File spoon-archives/bhaskar.archive/bhaskar_1997/bhaskar.9710, message 174


Date: Fri, 31 Oct 1997 10:25:08 -0800 (PST)
To: bhaskar-AT-jefferson.village.Virginia.EDU
From: Ralph Dumain <rdumain-AT-igc.apc.org>
Subject: Re: BHA: For Ralph?????


At 12:51 PM 10/31/97 +0200, Doctor Spurt wrote:
>I would also suggest that Bhaskar has become like that. RTS and PON are 
>on the whole clear, elegantly argued, explicitly formulated texts. 
>Neither of them is "easy" but the difficulty is entirely justified by 
>the intrinsic complexity of the content and the density with which the 
>arguments are made. RTS is definitely one of my "top ten" books in C20 
>philosophy of science, and I see no prospect of that evaluation being 
>revised. PON will probably always be on my "top 50".
>
>Reading these early works does not help me make sense of "P&C" or 
>"Dialectic" although it does help me tell what Bhaskar is talking about 
>some of the time. If there is anything in those works which justifies 
>the ghastly style I have yet to find it. What content there is need not 
>be buried, since all that gratuitous obscurity does is encourage the 
>formation of cults.

To the point.

Colin Wight is intellectually dishonest, so I'll just ignore him.

* _Information given_
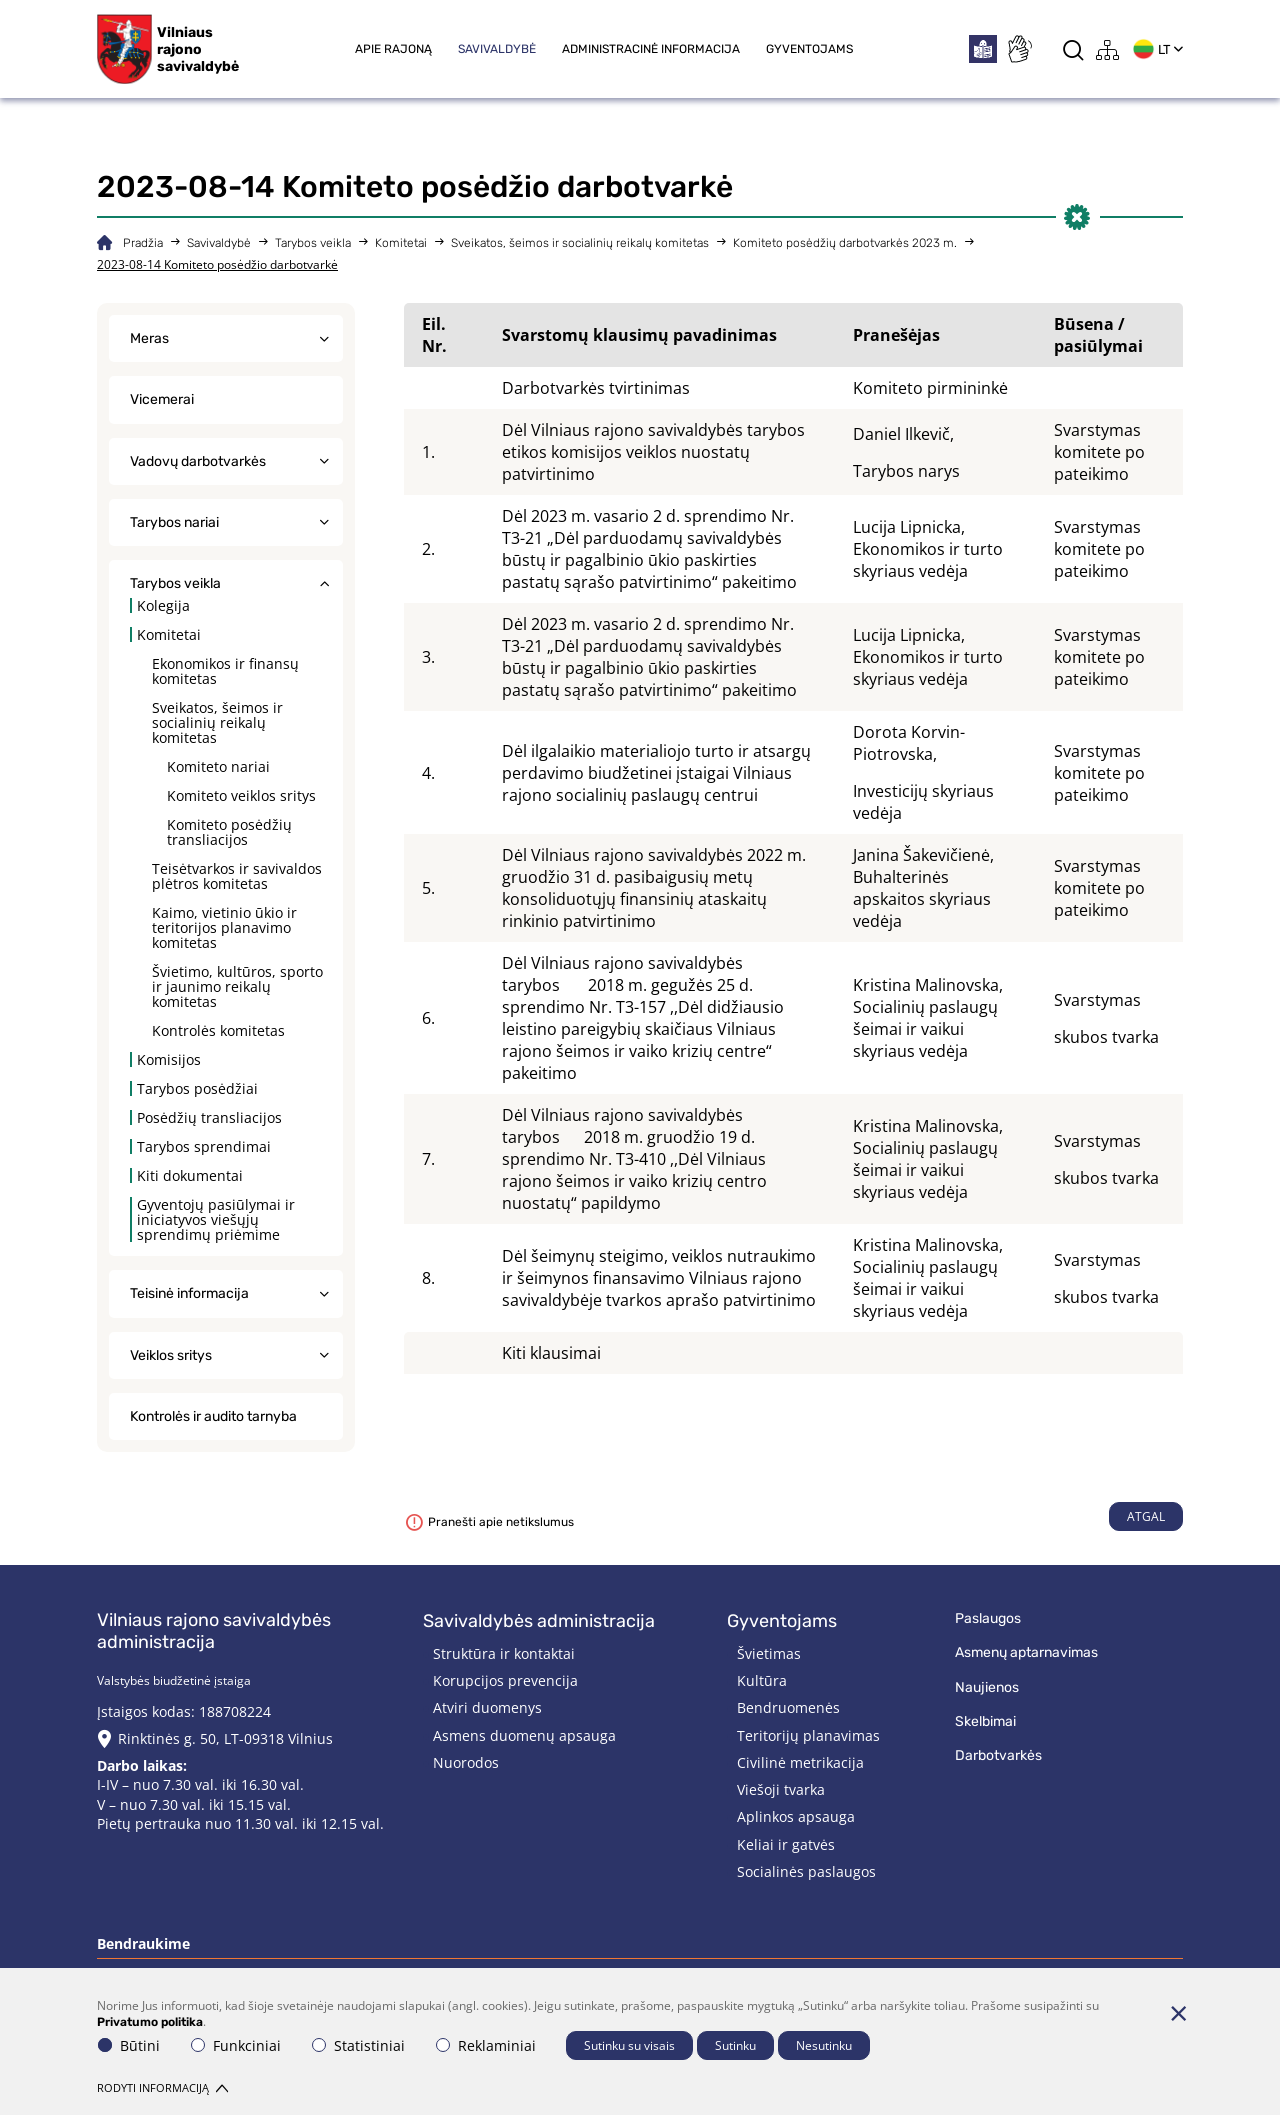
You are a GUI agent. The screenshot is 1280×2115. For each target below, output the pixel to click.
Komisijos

---

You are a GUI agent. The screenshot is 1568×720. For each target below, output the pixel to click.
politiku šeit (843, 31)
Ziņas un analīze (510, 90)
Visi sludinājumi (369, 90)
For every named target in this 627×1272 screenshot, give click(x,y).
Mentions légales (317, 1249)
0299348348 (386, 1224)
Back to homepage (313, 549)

--

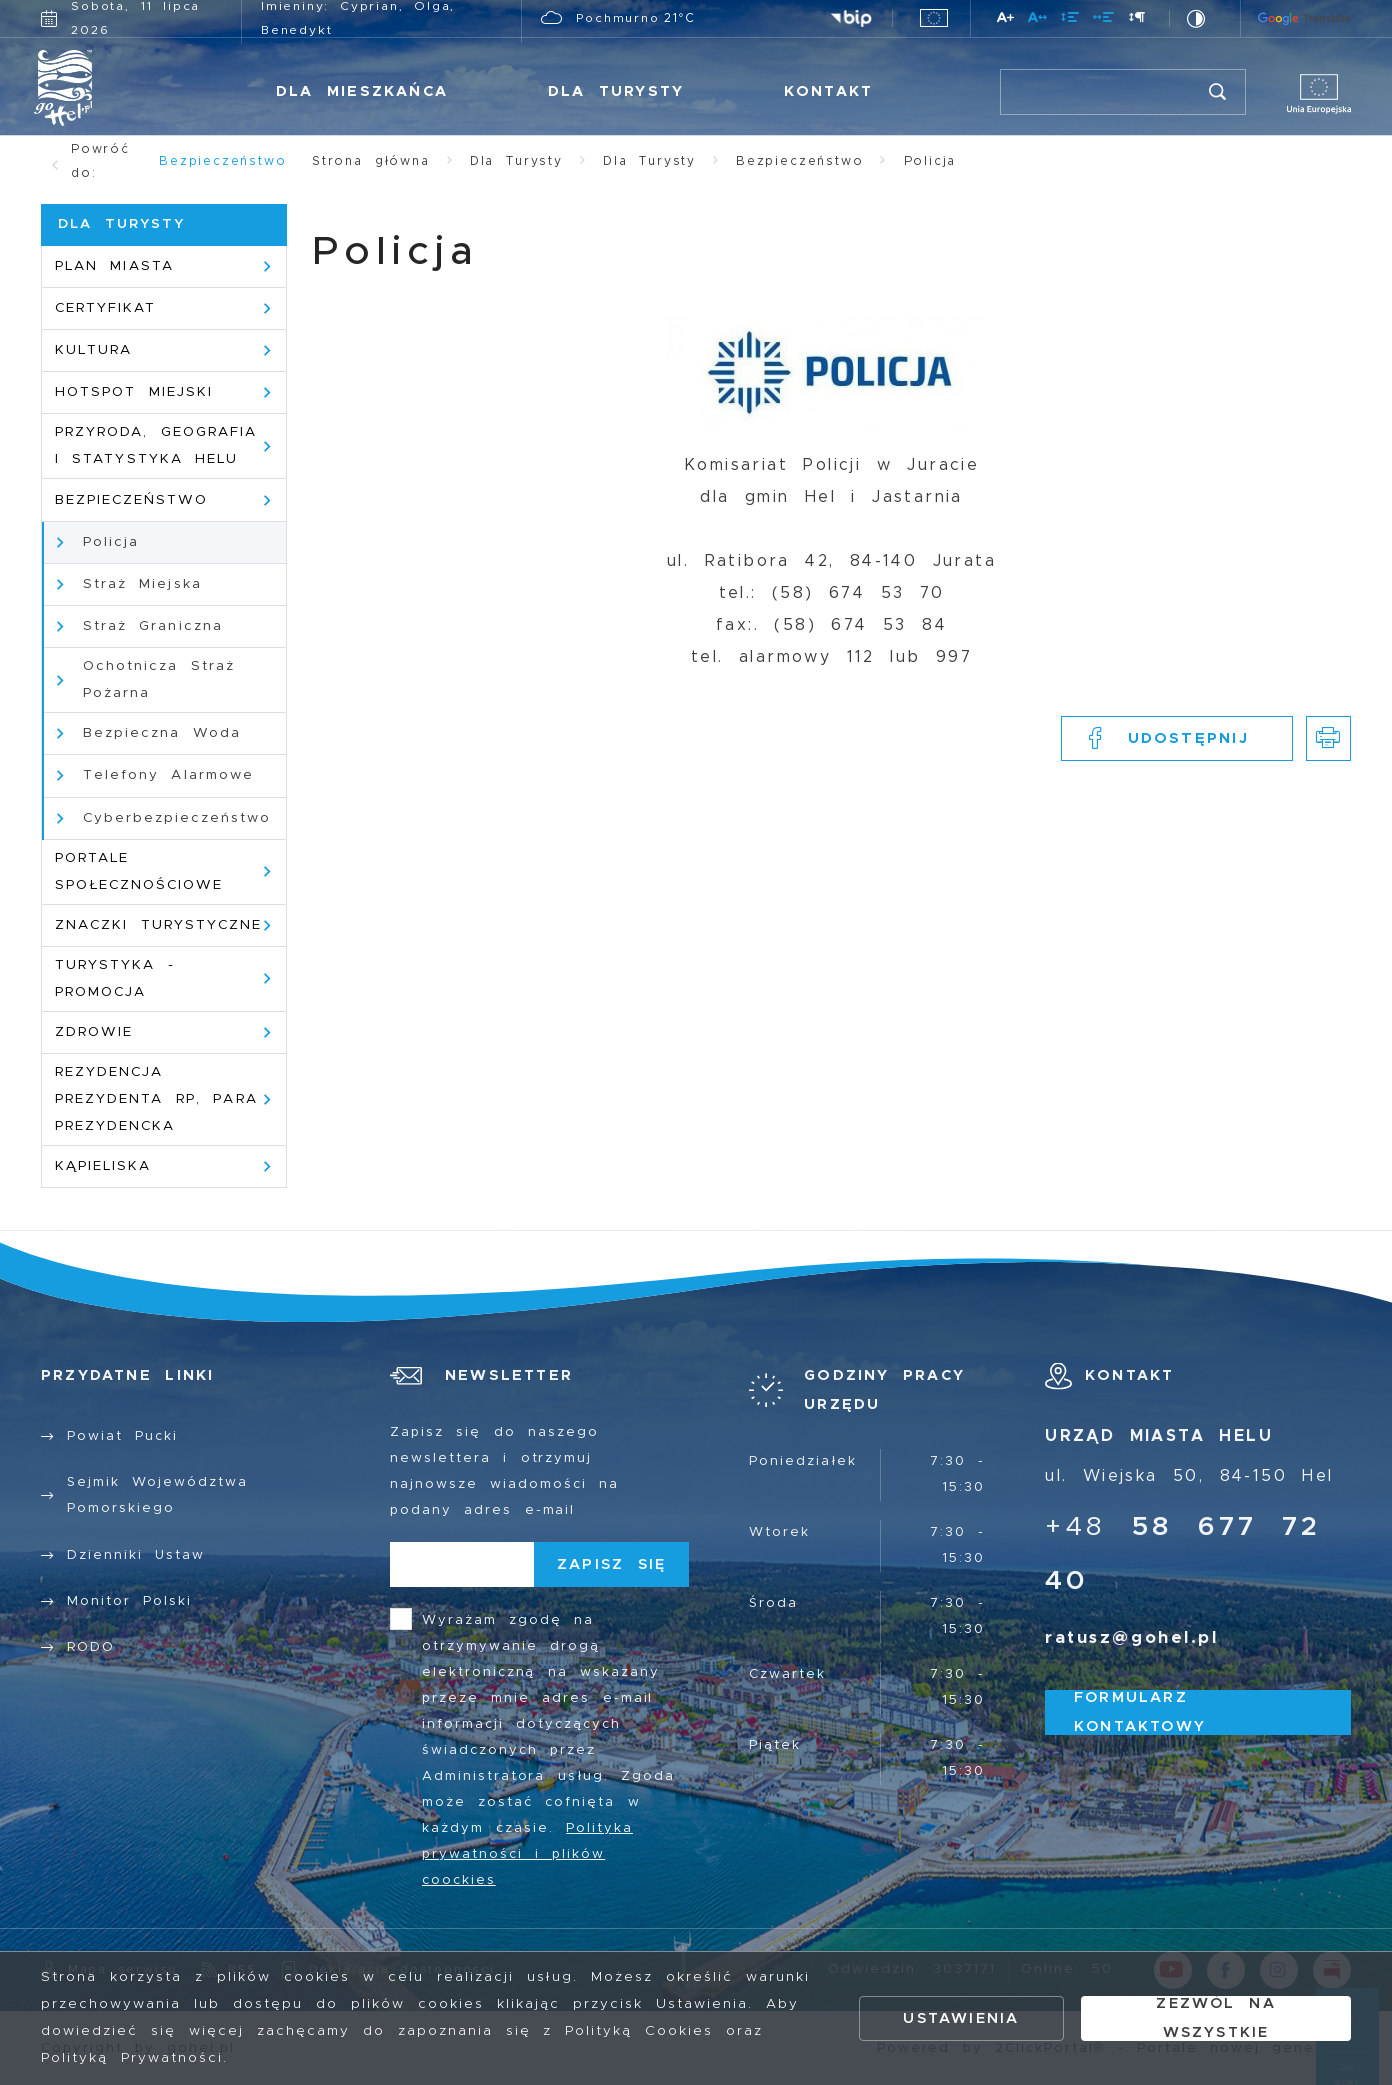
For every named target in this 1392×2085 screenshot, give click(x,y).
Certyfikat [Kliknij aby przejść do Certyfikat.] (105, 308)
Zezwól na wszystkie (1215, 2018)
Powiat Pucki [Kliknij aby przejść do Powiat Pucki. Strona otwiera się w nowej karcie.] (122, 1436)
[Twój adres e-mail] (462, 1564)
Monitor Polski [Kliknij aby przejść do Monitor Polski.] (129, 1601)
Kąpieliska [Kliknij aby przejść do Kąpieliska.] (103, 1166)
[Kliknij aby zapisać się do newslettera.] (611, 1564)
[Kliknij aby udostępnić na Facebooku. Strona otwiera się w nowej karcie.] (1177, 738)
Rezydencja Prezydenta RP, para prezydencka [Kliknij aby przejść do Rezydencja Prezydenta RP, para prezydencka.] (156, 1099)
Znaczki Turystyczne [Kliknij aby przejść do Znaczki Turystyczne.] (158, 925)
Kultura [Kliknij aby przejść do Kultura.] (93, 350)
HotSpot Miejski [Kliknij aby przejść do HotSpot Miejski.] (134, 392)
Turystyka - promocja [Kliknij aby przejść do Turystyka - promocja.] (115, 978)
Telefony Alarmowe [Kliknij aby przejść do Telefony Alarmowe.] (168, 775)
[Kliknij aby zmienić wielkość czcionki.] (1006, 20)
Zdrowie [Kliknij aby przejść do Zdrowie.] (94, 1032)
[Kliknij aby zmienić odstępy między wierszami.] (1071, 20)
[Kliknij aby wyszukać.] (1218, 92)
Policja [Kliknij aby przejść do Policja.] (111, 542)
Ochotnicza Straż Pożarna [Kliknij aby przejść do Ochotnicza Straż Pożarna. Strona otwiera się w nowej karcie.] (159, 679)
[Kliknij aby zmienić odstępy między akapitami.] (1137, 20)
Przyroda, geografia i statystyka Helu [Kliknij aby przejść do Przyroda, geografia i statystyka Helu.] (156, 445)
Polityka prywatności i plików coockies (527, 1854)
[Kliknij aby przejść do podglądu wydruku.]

* _Work to be completed_
Please carry on the Bhaskar mailing-list message from the point where it stops. The three blocks of lines have no part in this.

* _Answer below_
Chapter 4 of PLATO ETC. was as bad as the others, so I won't even bother
summarizing it.  But chapter five, on human agency, is rather different.
Even the proliferation of unexplained diagrams is interesting because some
of these diagrams of agency and action look like interesting models, though
not fully explained.  More importantly, Bhaskar occasionally demonstrates
that he can write connected, expository prose when he is so inclined.  His
section on the mind-body problem is actually interesting, the first
interesting thing in the damn book. I have not fully grasped his critique of
central state materialism, eliminative materialism, psychophysical
parallelism, and Humeianism, but this is something I would want to read
over.  It took nearly 100 pages of crap to get to this point, though.  I
wonder how long my good fortune will last.  I shouldn't even be taking time
out to read this foolishness.  If I'm going to read fat, difficult books, I
should be reading THE PHENOMENOLOGY OF MIND or the rest of THE DESTRUCTION
OF REASON.  Heavens to Bhaskar!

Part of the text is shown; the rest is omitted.